At the Oakland Athletics game Monday night, about 100 local middle and high school students took the field to play the national anthem. Then, they took a knee.
Balancing cellos, trombones and violins, the majority of students in the Oakland Unified School District Honor Band knelt as they played the “Star-Spangled Banner,” joining a wave of protest started by former San Francisco 49ers quarterback Colin Kaepernick and strengthened last week after President Donald Trump suggested NFL players who demonstrate during the anthem should be fired.
This wasn’t the kids’ first rodeo. They also knelt while playing an A’s game last year, when Kaepernick launched his sideline to protest against police shootings of unarmed black people and continuing racial injustice in the U.S. This time they were joined by A’s rookie Bruce Maxwell, the son of a veteran and the first MLB player to join the sweeping movement.
We asked a handful of Oakland honor band students how it felt to #takeaknee and why it’s important for kids to stand for their beliefs.

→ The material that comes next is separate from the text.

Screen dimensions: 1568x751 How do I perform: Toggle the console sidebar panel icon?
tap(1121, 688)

Elijah Russell, 13, percussion
How did you guys decide to take a knee on Monday night?
So, [music teacher] Mr. Pitt-Smith had a conversation with us, and he was asking us if we wanted to take a knee. He gave us a choice, and he explained to us what taking a knee meant. Some of us had a conversation with him behind the scenes talking about what’s going on in the world and how it’s affecting our youth and how it’s affecting our elders, too.
When you had that conversation, did most of the band want to do this together?

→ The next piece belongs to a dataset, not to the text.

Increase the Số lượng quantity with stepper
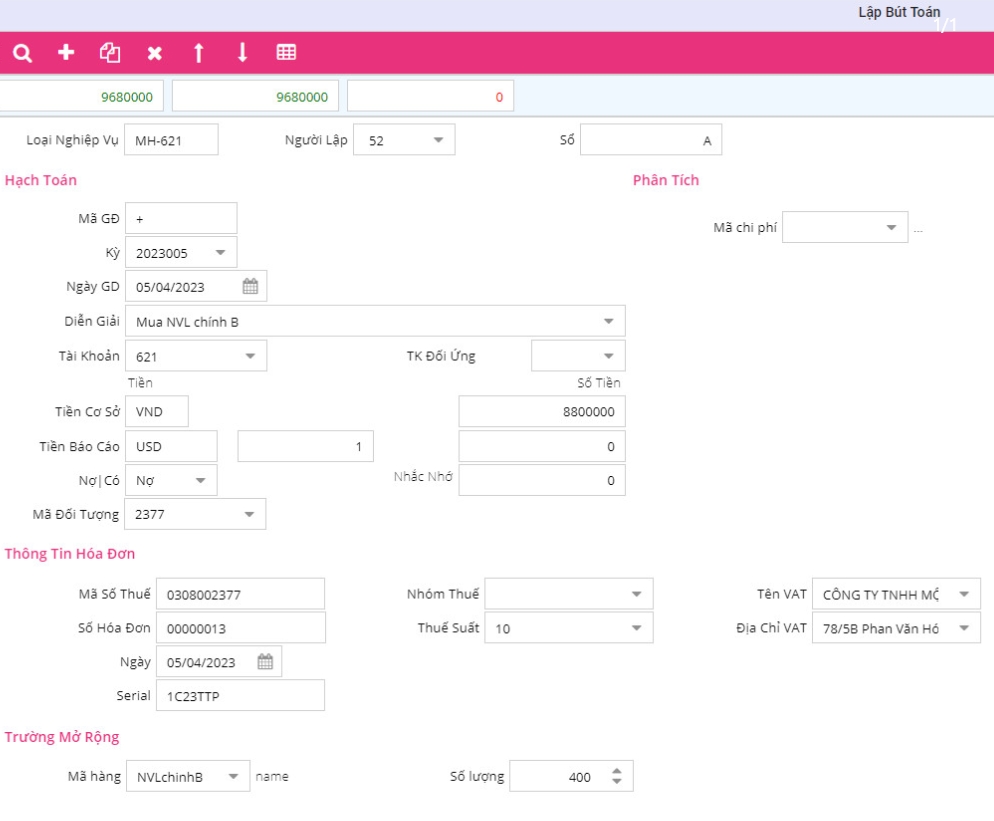Viewport: 994px width, 821px height. click(x=617, y=771)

Yeah. I think it was pretty important to us. A majority of people in our band in our school wanted to do this national anthem at the A’s game. People in middle school and high school right now are going to be our future presidents, and they need to know what’s going on now so they don’t repeat it in the future.

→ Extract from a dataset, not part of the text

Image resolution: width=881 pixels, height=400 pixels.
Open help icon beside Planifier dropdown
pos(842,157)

How did it feel to be out there, taking a knee and making a statement?
It felt really special because I got to show people I really care about about what’s happening in our country right now. It’s a very powerful message that all of us sent out there last night. It was just very meaningful, and we rocked that anthem! (Room breaks into applause.)
Jack Riley, 13, guitar
How did you feel, taking a knee while performing the national anthem during the Oakland A’s game on Monday?
Powerful. Really powerful. I felt really good. It wasn’t just our school, there were local schools from all over the district. It was really empowering to see everybody coming together and taking a knee and standing up for what they believe in. Last time we did it, reading the Facebook comments and reading what everybody was saying about us, I felt that I wasn’t alone and that I wasn’t going to be attacked alone. I felt like I had a whole community behind me and a whole community behind all of us.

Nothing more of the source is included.